§ Problem statement:
Rescale the rows, starting at the beginning and ending with the line that contains "coord(658,184)", and write out every line again, requests included, with each click coordinate in the answers multiplied by 0.7 and rounded to a whole number, halves going up. Leave the pictures out of your answer.

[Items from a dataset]
%%

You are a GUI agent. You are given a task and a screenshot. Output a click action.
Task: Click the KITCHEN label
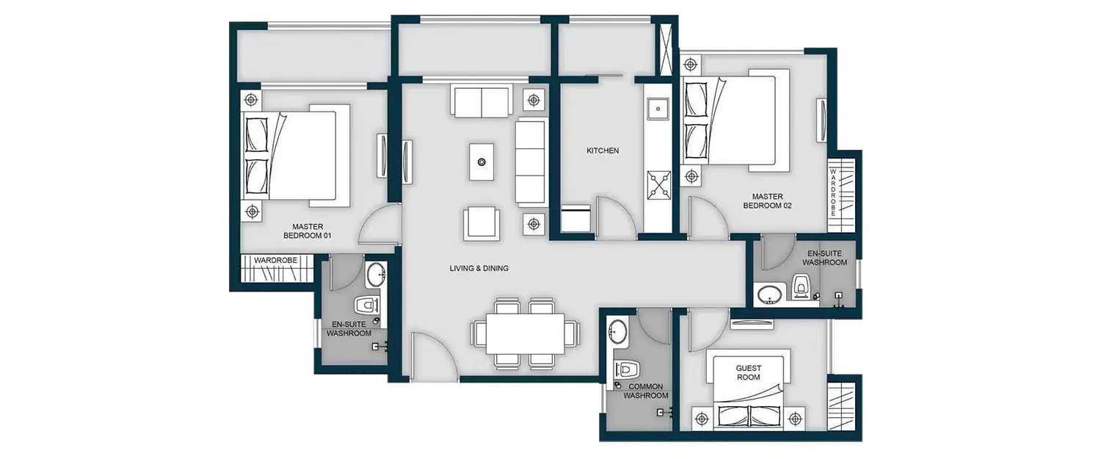coord(602,151)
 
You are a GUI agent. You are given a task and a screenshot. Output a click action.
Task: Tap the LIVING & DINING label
coord(479,269)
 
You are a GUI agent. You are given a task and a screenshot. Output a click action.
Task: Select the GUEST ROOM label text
coord(749,372)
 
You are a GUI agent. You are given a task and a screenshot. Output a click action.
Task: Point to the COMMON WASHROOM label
coord(646,391)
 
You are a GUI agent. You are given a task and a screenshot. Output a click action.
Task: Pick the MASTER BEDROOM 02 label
coord(767,200)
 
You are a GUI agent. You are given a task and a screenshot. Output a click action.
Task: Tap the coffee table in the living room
coord(482,162)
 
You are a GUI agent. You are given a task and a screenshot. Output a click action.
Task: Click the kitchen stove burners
coord(658,184)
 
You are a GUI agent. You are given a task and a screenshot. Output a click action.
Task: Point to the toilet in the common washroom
coord(629,368)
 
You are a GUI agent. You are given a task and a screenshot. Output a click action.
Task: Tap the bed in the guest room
coord(749,393)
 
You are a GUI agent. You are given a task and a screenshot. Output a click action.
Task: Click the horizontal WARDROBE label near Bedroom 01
coord(275,260)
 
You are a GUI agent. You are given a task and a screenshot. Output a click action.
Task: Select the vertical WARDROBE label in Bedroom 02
coord(832,192)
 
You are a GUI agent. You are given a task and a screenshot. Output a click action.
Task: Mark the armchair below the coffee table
coord(482,223)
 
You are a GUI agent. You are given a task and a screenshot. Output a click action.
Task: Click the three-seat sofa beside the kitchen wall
coord(531,163)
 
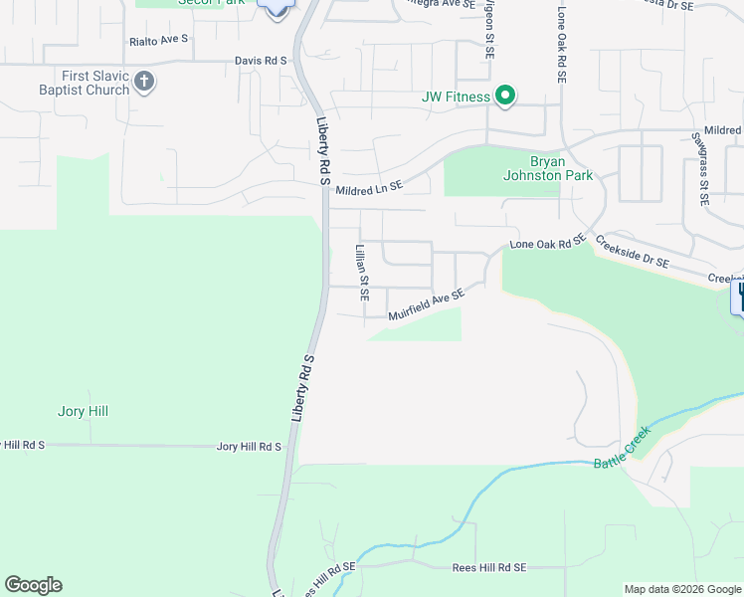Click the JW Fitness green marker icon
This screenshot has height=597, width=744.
(505, 96)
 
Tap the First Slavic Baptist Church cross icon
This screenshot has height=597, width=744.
(144, 82)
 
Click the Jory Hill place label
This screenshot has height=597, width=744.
(83, 411)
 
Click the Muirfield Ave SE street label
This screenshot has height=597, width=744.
(426, 305)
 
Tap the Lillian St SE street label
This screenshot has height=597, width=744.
(362, 273)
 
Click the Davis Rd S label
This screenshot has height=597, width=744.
(261, 61)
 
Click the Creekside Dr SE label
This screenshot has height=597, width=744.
(633, 253)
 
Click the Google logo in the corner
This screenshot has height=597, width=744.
(33, 585)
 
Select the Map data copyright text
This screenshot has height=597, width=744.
(683, 589)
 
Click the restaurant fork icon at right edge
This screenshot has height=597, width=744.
(739, 297)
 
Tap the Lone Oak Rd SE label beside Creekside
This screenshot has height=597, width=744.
(547, 243)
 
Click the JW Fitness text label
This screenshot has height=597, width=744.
(457, 97)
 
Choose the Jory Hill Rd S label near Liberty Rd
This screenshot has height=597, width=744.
(250, 448)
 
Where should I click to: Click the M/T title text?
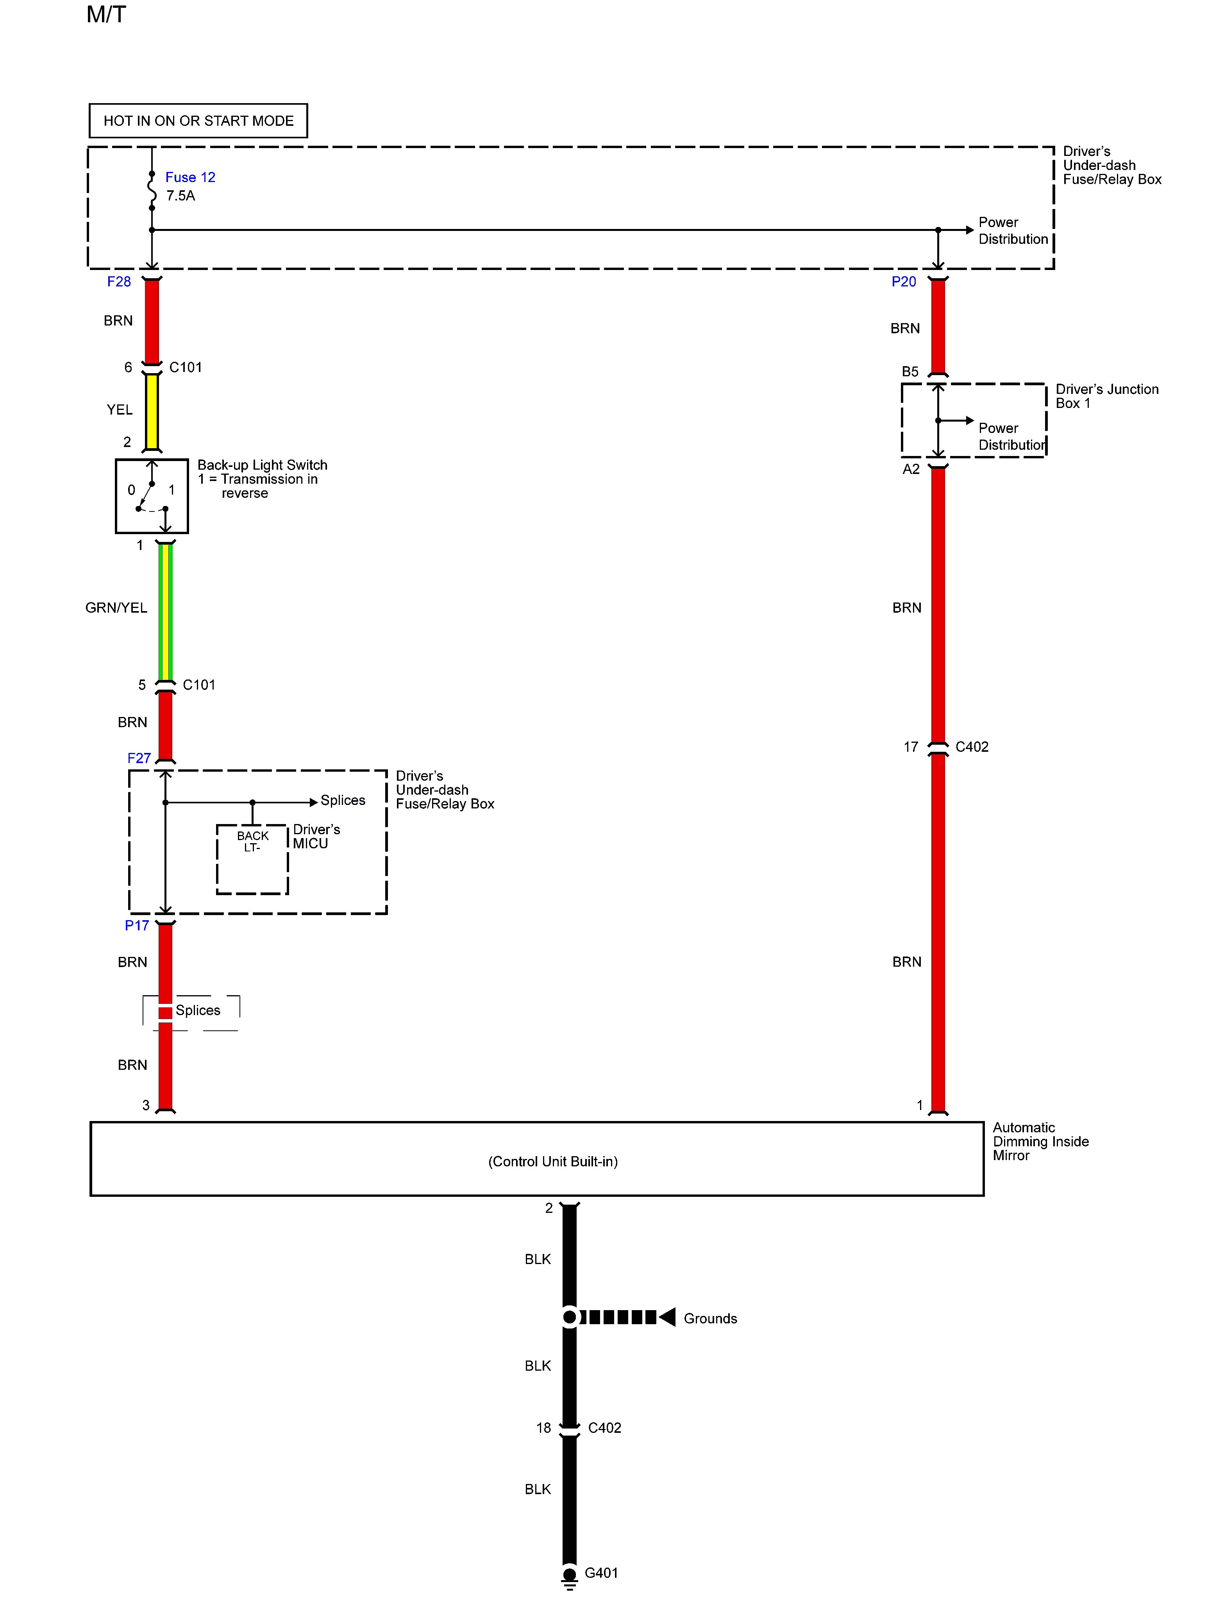pos(106,14)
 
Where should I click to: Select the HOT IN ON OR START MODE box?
pos(198,121)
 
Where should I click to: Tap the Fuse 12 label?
pos(190,177)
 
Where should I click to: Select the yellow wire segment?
pos(152,411)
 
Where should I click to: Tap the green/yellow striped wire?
pos(165,612)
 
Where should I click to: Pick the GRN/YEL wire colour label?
pos(116,608)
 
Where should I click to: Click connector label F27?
pos(138,758)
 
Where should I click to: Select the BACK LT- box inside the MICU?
pos(252,860)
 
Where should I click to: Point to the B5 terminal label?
pos(910,372)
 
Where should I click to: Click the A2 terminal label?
pos(911,469)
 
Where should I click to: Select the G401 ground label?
pos(601,1573)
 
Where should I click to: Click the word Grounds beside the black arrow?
pos(709,1319)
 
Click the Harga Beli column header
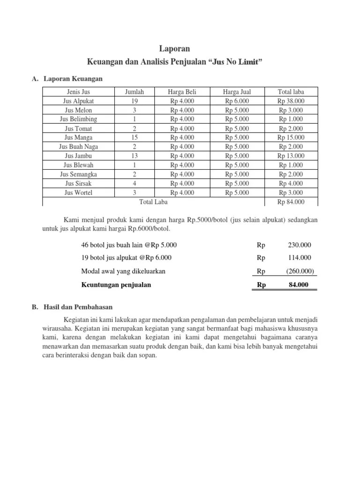click(x=182, y=91)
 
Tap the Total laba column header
click(x=291, y=91)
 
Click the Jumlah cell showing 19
click(x=134, y=101)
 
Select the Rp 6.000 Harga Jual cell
click(x=237, y=101)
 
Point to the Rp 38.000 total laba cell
click(x=291, y=101)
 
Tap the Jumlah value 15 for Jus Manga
click(x=134, y=137)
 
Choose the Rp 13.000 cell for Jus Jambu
click(x=291, y=156)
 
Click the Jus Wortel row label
click(x=79, y=193)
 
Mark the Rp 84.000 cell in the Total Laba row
click(x=291, y=202)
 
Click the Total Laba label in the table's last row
click(x=153, y=202)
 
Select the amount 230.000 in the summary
click(x=300, y=245)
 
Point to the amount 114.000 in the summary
click(x=300, y=257)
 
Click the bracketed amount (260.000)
click(x=300, y=270)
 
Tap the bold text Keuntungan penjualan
click(x=116, y=284)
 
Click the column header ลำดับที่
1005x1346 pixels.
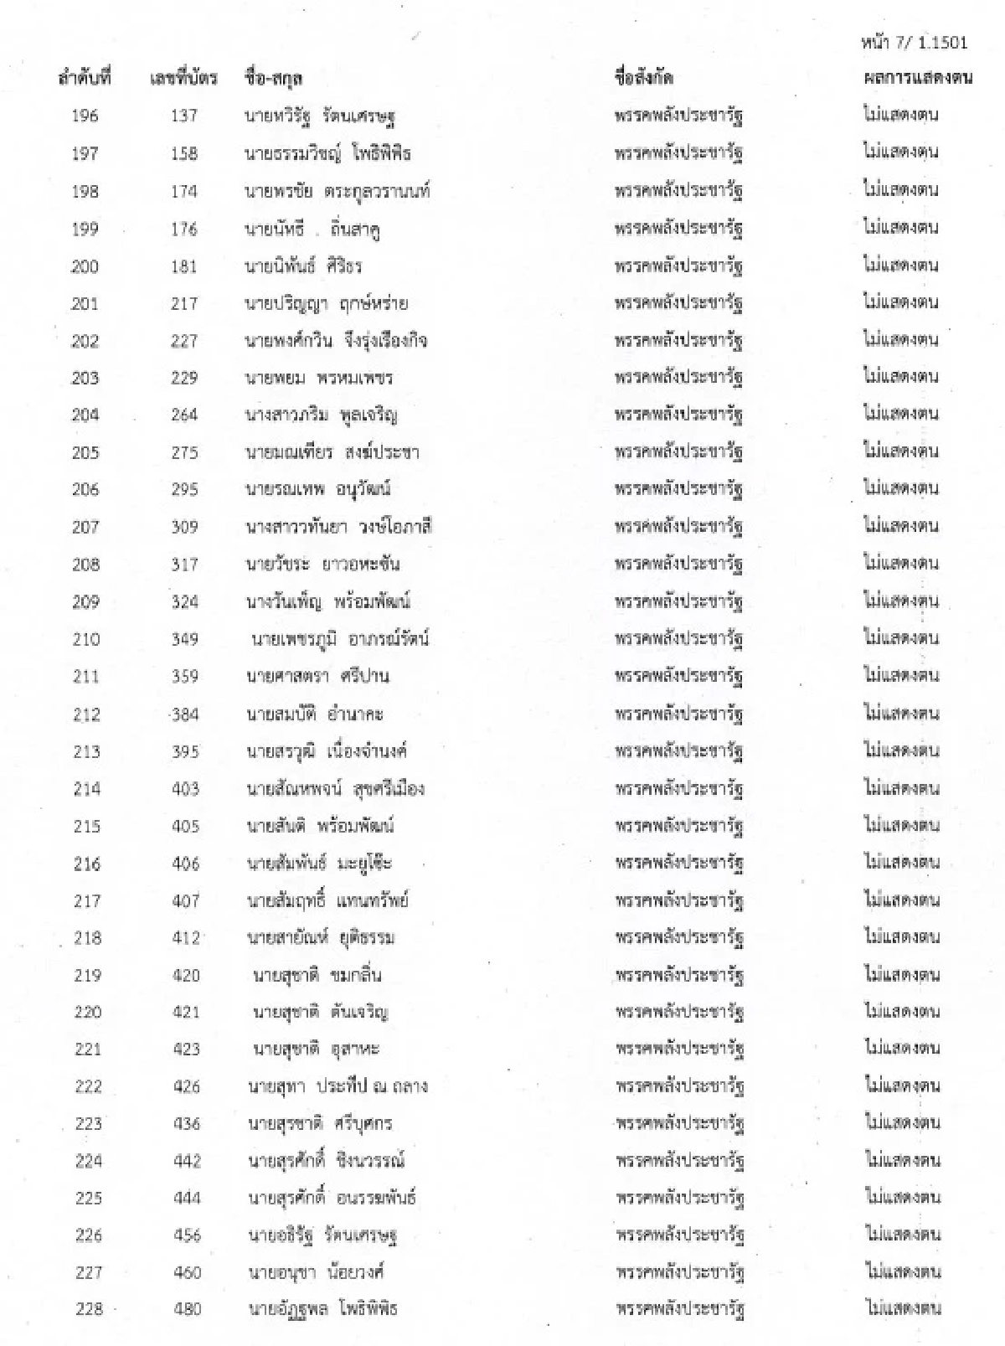point(85,78)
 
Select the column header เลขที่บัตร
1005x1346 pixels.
point(183,78)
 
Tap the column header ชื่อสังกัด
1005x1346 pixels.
point(643,78)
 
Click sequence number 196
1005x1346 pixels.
point(85,116)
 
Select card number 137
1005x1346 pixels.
point(183,116)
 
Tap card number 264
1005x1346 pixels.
point(184,415)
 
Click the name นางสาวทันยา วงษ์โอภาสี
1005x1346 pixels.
point(338,527)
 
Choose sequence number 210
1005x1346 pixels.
point(86,639)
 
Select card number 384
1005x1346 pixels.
point(184,714)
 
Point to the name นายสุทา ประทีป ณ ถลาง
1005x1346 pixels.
point(338,1086)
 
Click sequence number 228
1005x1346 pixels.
point(89,1308)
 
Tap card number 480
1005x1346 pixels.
point(187,1308)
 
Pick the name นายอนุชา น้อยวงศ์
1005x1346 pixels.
point(316,1271)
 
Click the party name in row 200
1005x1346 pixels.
point(678,266)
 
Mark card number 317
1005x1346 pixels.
point(184,565)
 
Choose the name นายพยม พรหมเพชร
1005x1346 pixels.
point(318,378)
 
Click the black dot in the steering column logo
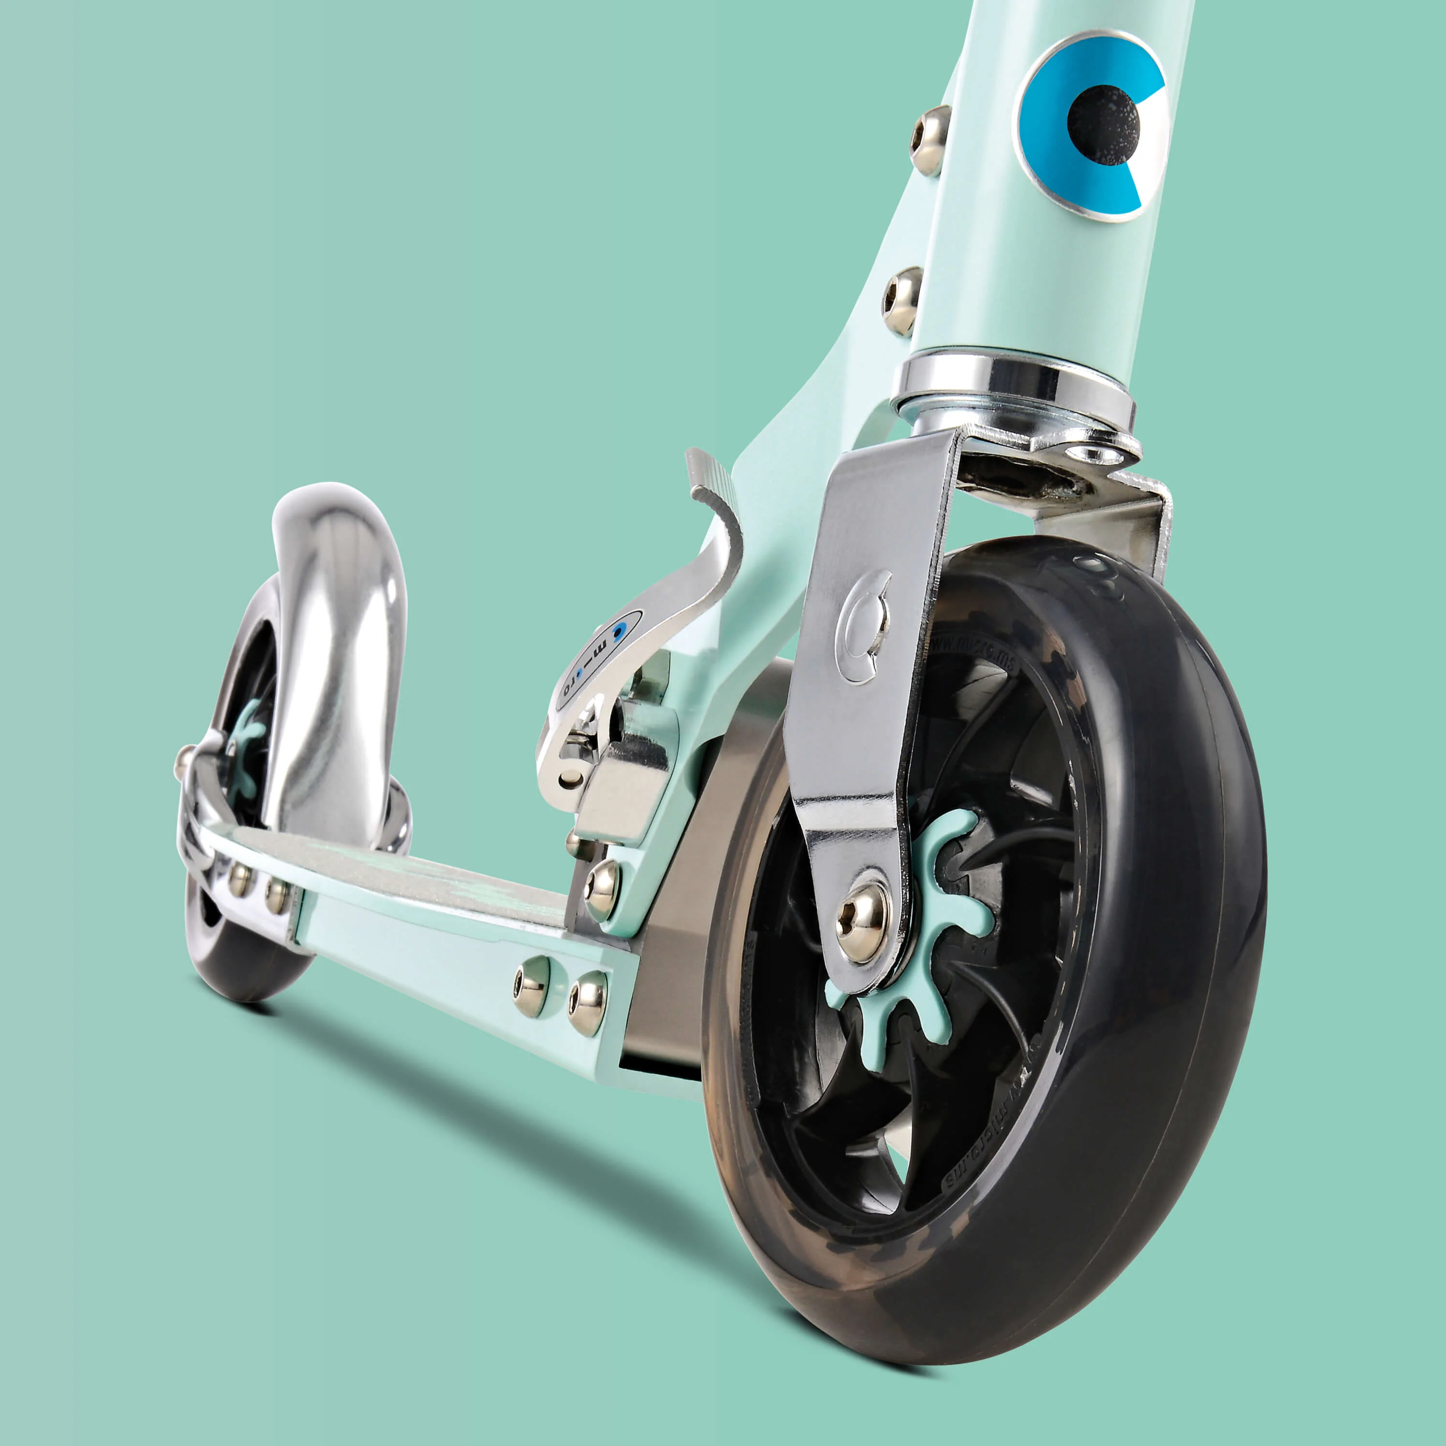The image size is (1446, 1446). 1103,125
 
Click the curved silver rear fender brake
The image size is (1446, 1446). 337,636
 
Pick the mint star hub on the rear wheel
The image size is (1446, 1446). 247,756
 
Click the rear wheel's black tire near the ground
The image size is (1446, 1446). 247,973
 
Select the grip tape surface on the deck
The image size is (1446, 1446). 419,876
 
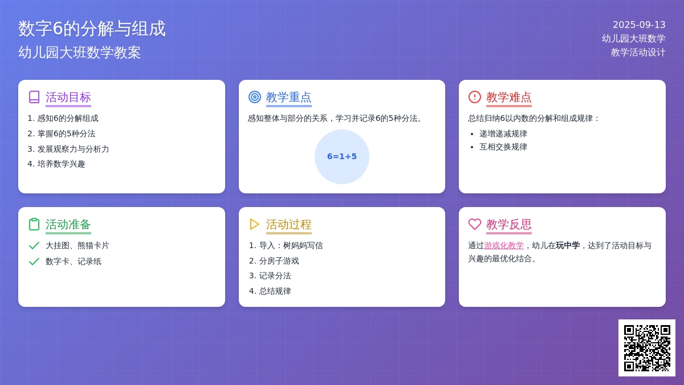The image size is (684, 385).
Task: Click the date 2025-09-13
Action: [639, 25]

%%

§ Exercise response:
You are a GUI agent. You are given a task and a screenshot. Output a click action.
Task: Click the KITCHEN label
coord(421,106)
 
You are a GUI agent. You are given a task and a screenshot. Output a click action.
Task: Tap the LIVING & DINING label
coord(335,188)
 
You are a GUI agent. You are given a task and a screenshot. Output a click action.
Task: Select the GUEST ROOM label text
coord(524,260)
 
You are a GUI agent. You are given a task and a screenshot. Output a click action.
Task: Point to the COMMON WASHROOM label
coord(452,274)
 
You are a GUI agent. You are given a task and a screenshot. Output a click action.
Task: Pick the MASTER BEDROOM 02 label
coord(537,140)
 
You are a GUI agent. You are given a task and a screenshot. Output a click action.
Task: Tap the coffee table in the living room
coord(337,113)
 
You are a GUI agent. You are given a task and a screenshot. Output a click action.
Task: Click the kitchen stove burners
coord(461,129)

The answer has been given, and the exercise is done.